Conséquences économiques de la crise au Moyen-Orient selon le ministre du Travail
Jean-Pierre Farandou, ministre du Travail et des Solidarités, a évoqué les implications économiques des tensions au Moyen-Orient lors d’une interview sur France 2. Il a souligné les effets potentiels sur la croissance économique et l’emploi, ainsi que les choix du gouvernement concernant le soutien aux entreprises et les investissements dans la transition énergétique, rapporte TopTribune.
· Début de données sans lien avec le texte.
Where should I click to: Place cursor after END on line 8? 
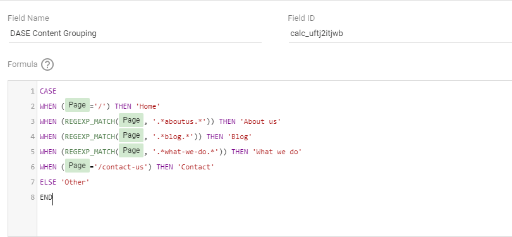tap(52, 197)
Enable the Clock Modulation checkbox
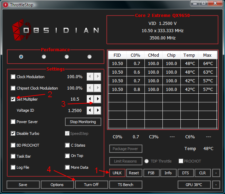225x194 pixels. tap(13, 77)
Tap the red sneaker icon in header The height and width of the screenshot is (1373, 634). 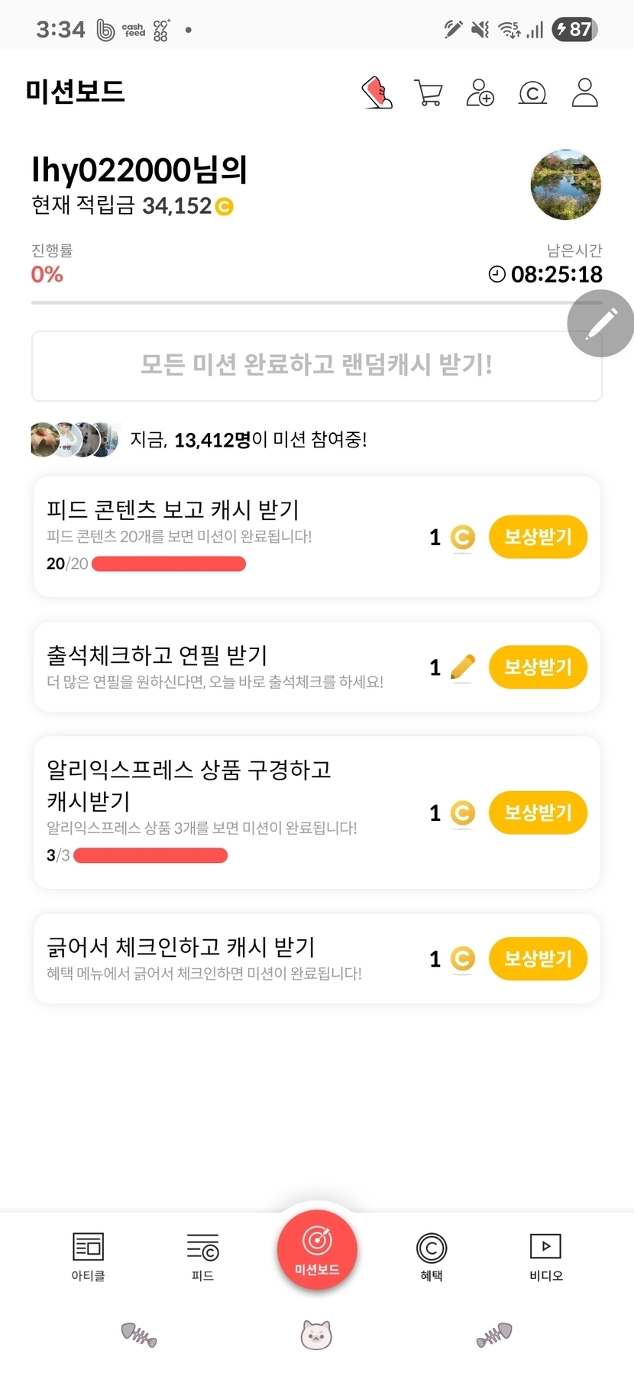tap(377, 93)

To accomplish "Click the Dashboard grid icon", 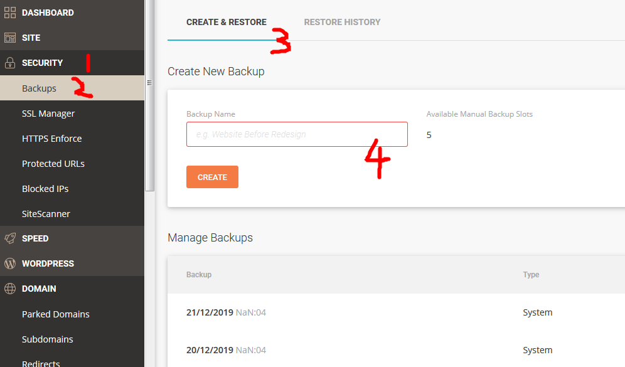I will pos(10,13).
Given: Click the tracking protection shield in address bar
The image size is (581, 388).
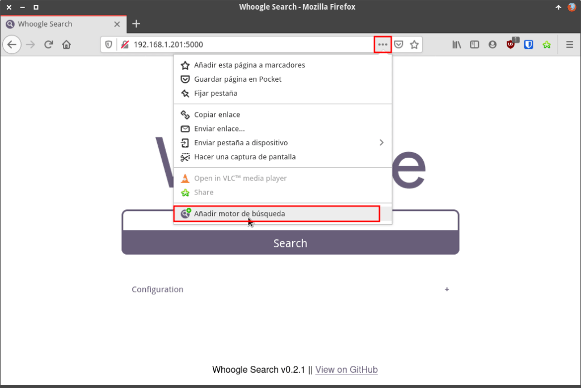Looking at the screenshot, I should [x=108, y=44].
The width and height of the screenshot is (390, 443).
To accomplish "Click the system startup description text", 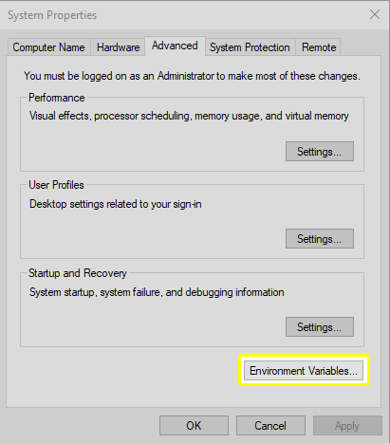I will [157, 292].
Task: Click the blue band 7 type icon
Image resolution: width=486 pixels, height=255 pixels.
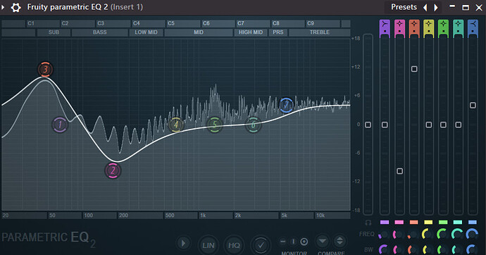Action: tap(473, 24)
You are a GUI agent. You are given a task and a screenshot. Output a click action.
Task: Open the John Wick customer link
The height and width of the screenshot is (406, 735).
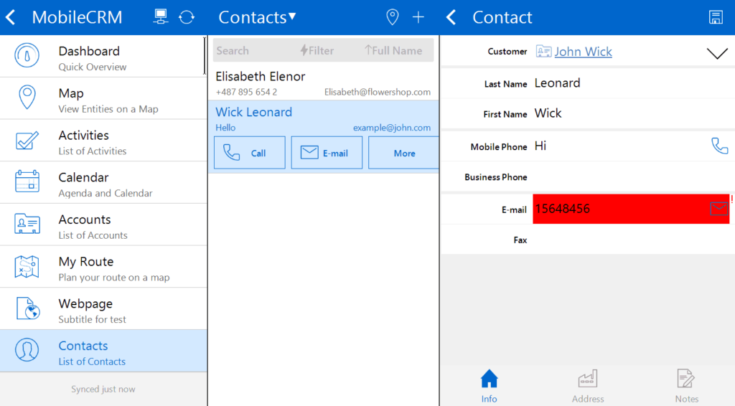pyautogui.click(x=583, y=52)
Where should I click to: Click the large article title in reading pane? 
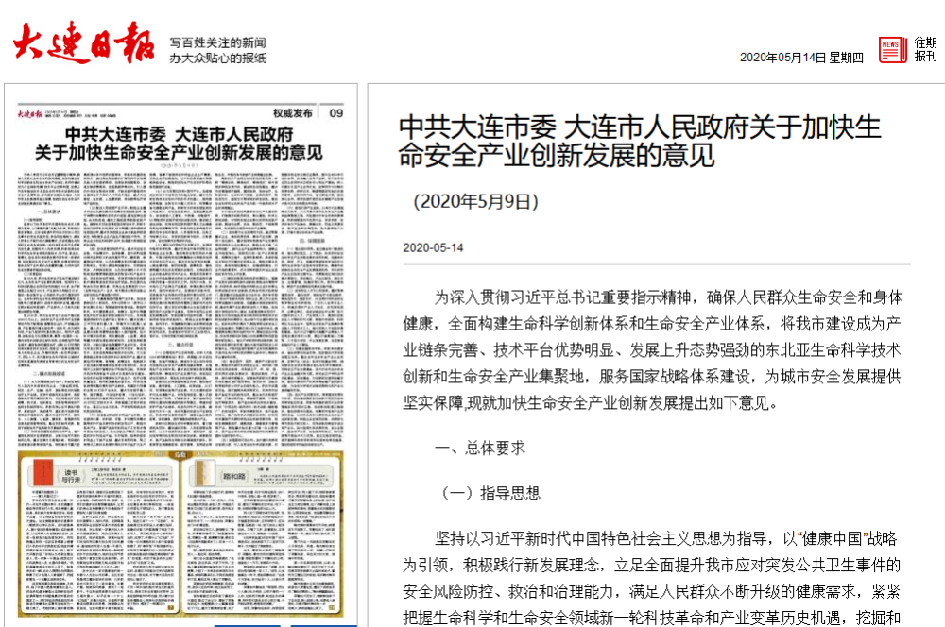tap(639, 141)

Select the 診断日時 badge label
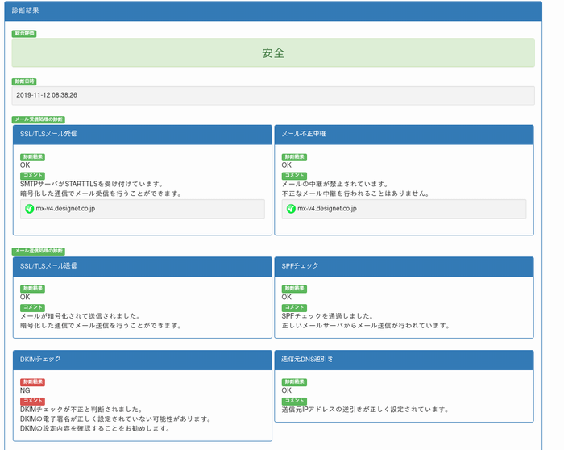24,82
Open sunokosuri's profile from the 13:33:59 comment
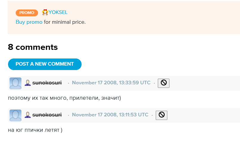240x160 pixels. pos(47,83)
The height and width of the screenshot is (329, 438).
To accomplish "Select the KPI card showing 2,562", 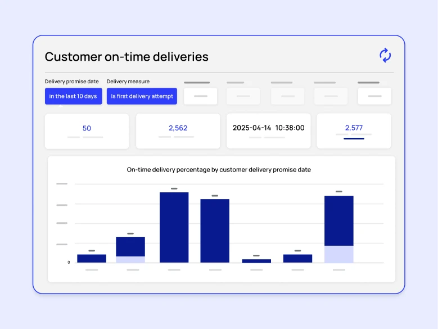I will [x=178, y=131].
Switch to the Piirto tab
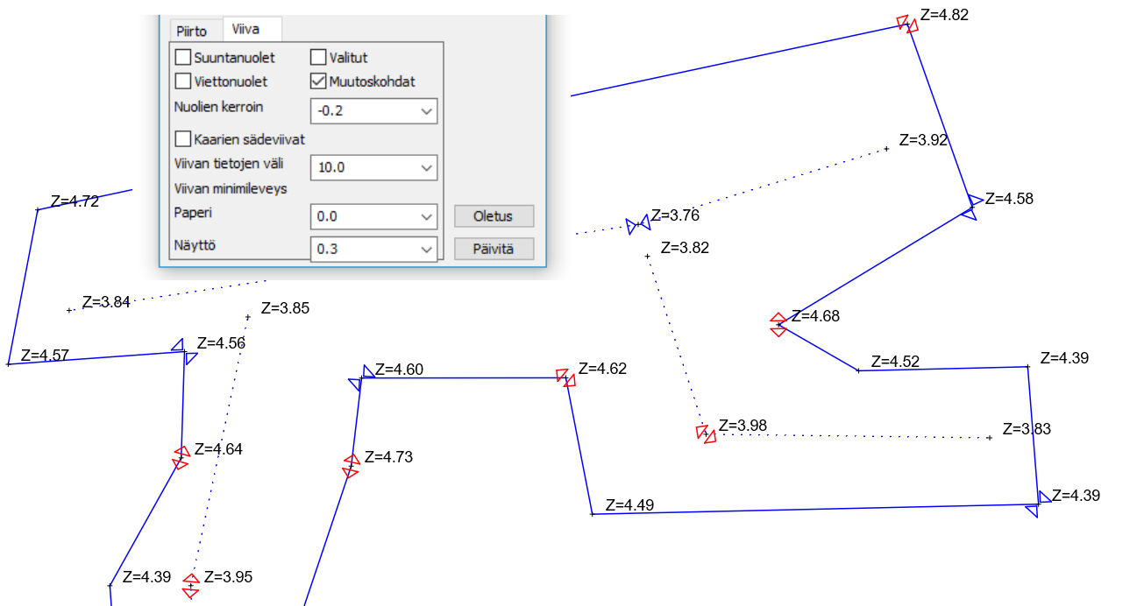 pyautogui.click(x=190, y=31)
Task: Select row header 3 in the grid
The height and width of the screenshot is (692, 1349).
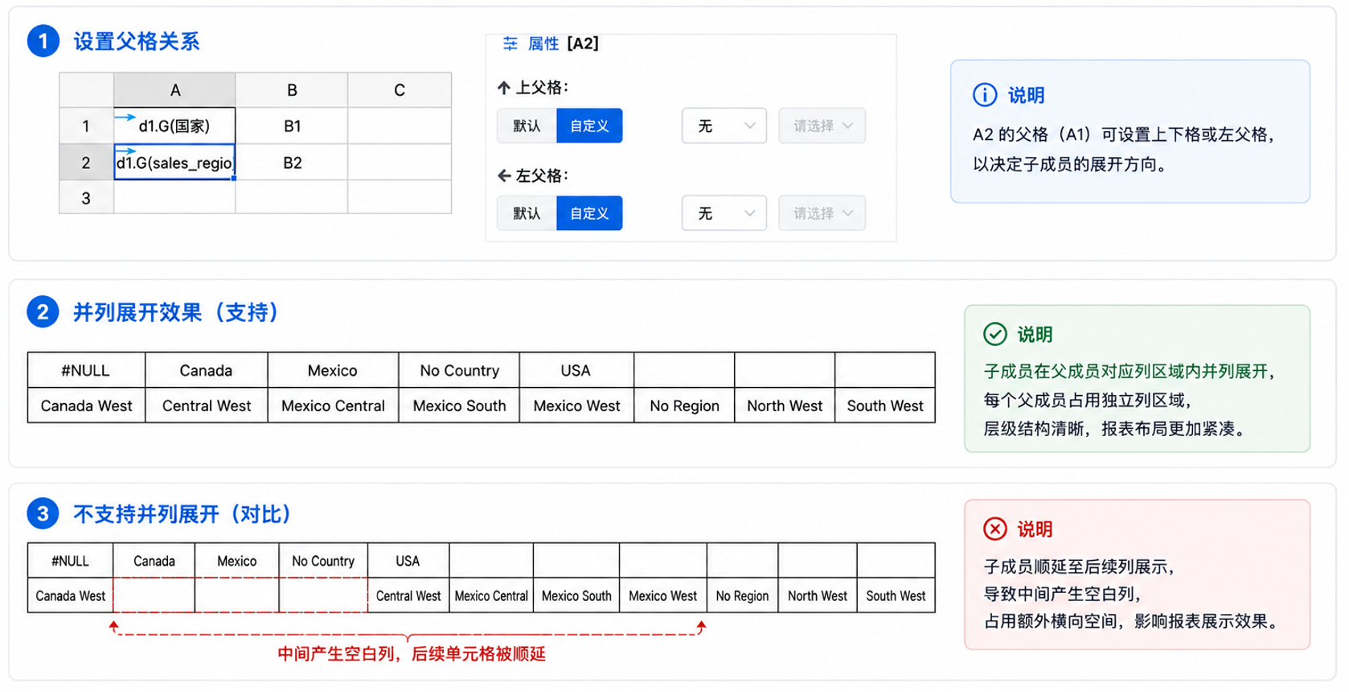Action: (86, 198)
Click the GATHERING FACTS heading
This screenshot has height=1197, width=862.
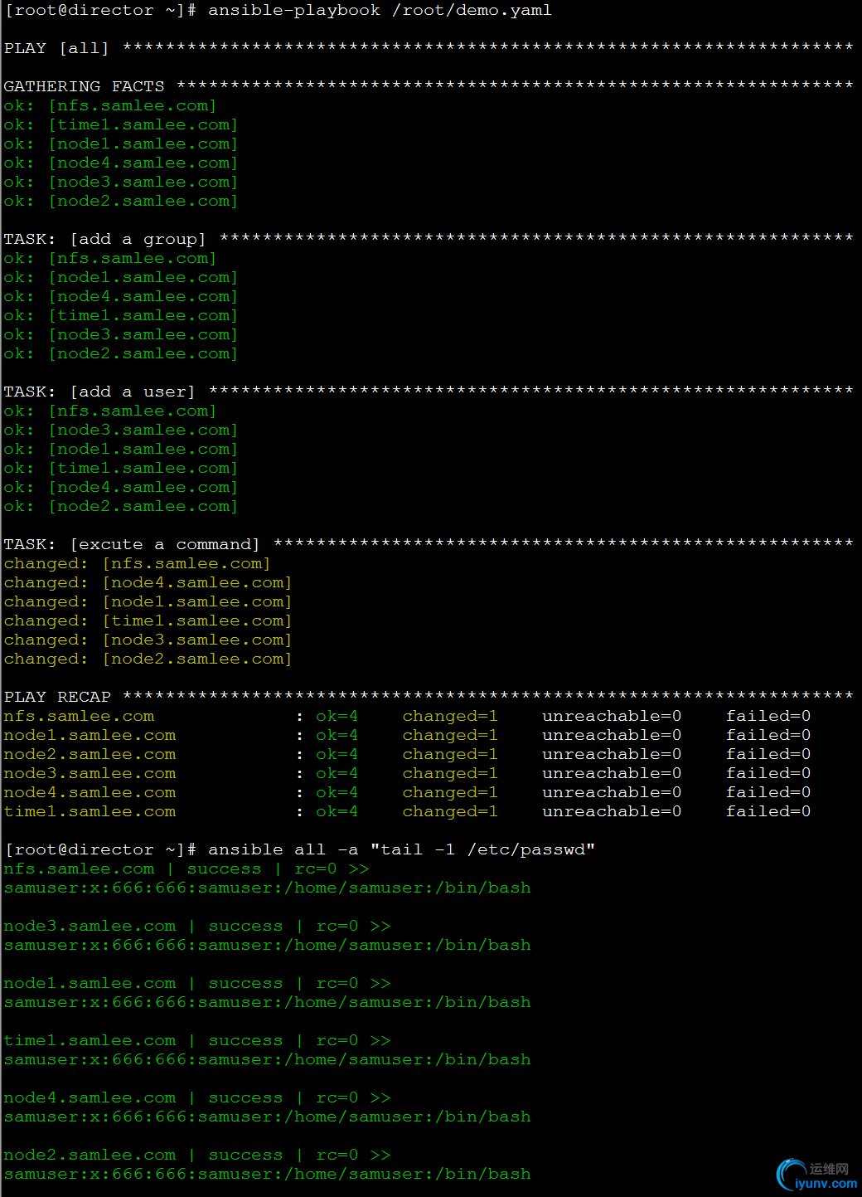(x=84, y=86)
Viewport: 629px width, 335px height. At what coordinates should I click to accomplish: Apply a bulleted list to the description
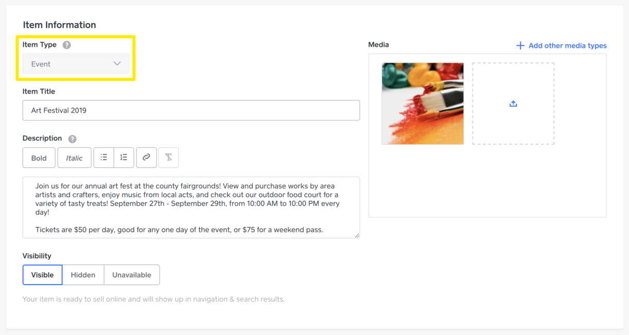pos(103,157)
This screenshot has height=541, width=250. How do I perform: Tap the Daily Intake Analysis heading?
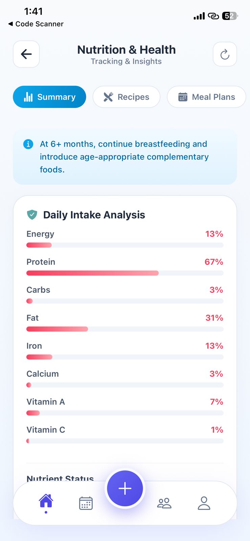94,215
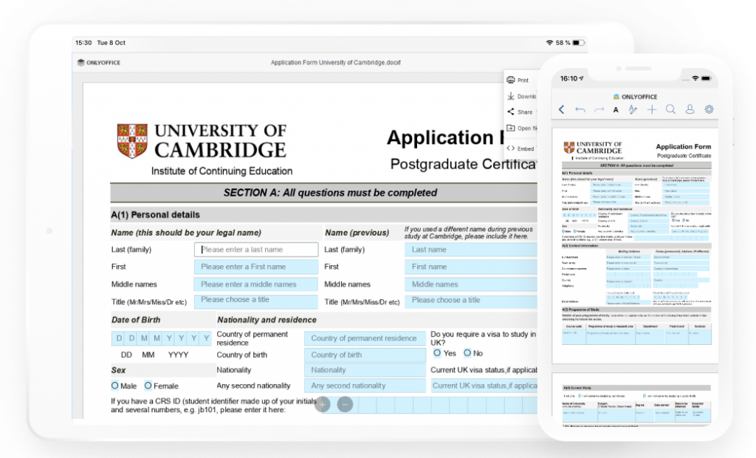Screen dimensions: 756x458
Task: Select the Male radio button
Action: point(115,386)
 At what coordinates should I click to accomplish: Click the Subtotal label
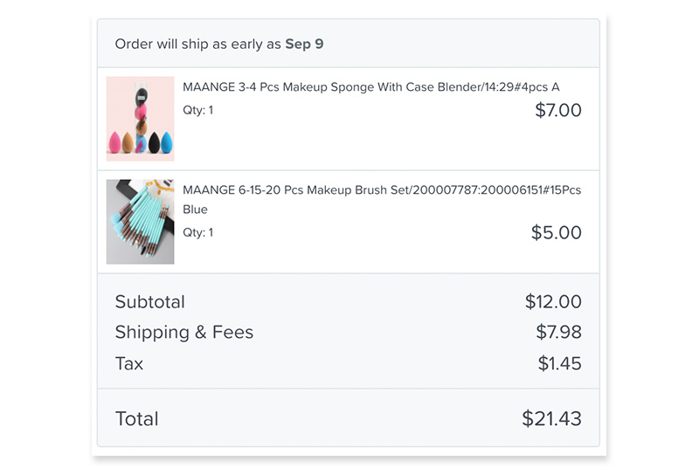click(149, 302)
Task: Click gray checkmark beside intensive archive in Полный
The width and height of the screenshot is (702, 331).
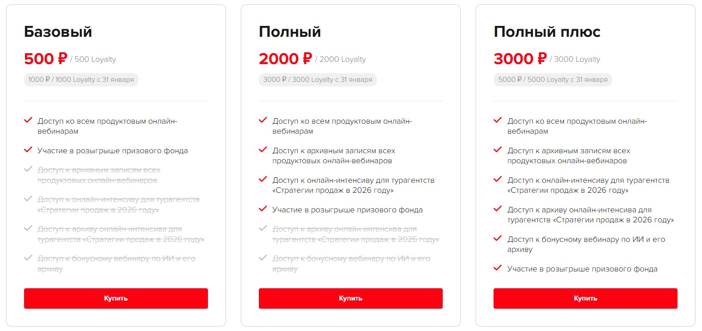Action: (262, 228)
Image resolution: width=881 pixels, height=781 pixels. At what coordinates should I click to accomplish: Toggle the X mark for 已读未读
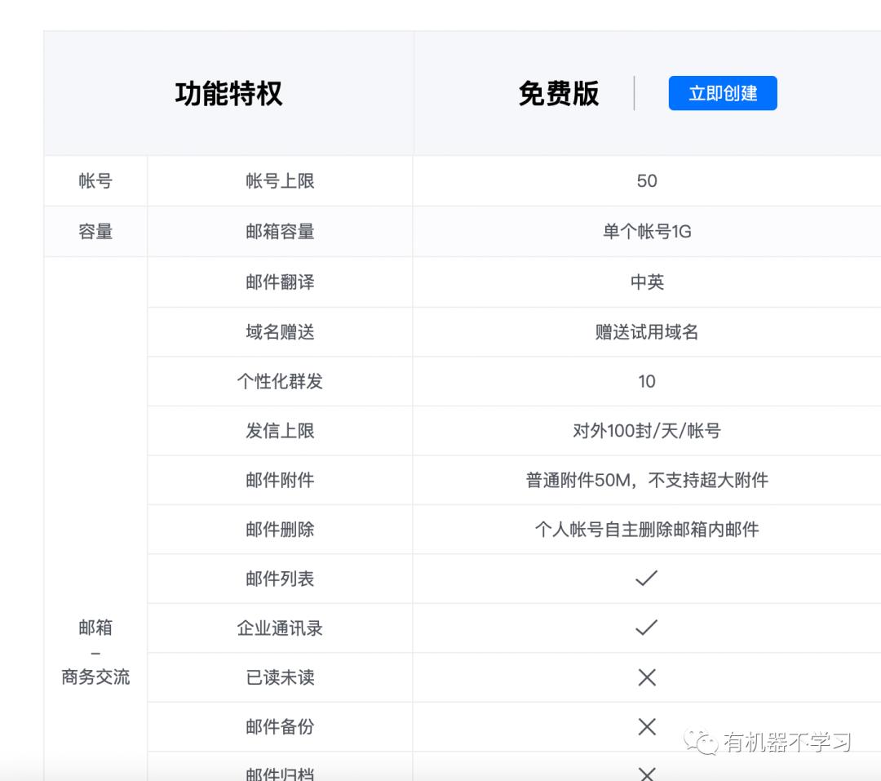tap(646, 677)
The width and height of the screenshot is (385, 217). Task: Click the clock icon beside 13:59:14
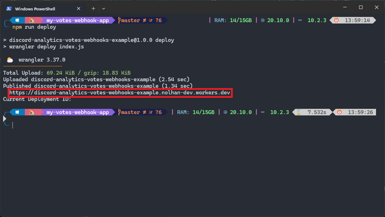337,21
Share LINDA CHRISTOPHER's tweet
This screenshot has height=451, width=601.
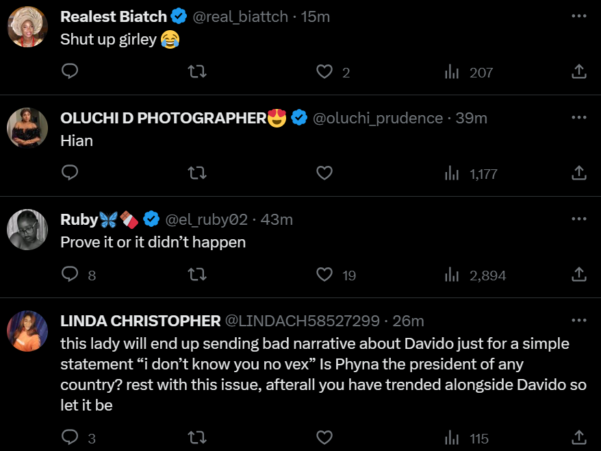point(578,437)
Farandou a averti que la crise économique, en particulier celle causée par la situation en Iran, aurait un coût significatif pour la France. Il a noté l’impact probable sur les taux d’intérêt, qui devraient augmenter, entraînant des répercussions sur les finances publiques déjà mises à mal. Selon lui, il est crucial de mobiliser des ressources financières pour soutenir spécifiquement les entreprises durant cette période difficile, tout en investissant dans des solutions à long terme pour réduire la dépendance aux énergies fossiles.
Le ministre a également mentionné que les éventuels surplus fiscaux, identifiés par le Premier ministre Sébastien Lecornu, pourraient être utilisés pour financer une électrification à long terme. Cependant, il a insisté sur le fait que les mesures immédiates avaient déjà été mises en place pour aider les Français face à la hausse des prix, notamment par des reports de paiements de cotisations et l’instauration de chômage partiel pour les secteurs les plus affectés.
Bien que des économistes prévoient un léger ralentissement de la croissance, Farandou a souligné que les prévisions actuelles restent optimistes, avec un ajustement modeste de la croissance, qui passerait de 1 % à 0,9 %. Il a noté que la situation dépendra de la durée et de l’ampleur de la crise, ainsi que des fluctuations du prix du pétrole.
Concernant l’emploi, le ministre a affirmé que le gouvernement reste vigilant. Avant la crise iranienne, des signes positifs avaient été observés, le taux de chômage étant stabilisé autour de 8 %. Toutefois, il a reconnu que l’atteinte du plein emploi se complexifie dans un contexte de restrictions commerciales américaines et d’une concurrence accrue de la Chine.
Farandou a également répondu à la réduction de la durée d’indemnisation après rupture conventionnelle, soulignant qu’il s’agissait d’un accord entre partenaires sociaux visant à réduire le déficit de l’assurance-chômage, tout en promettant un accompagnement renforcé pour les demandeurs d’emploi.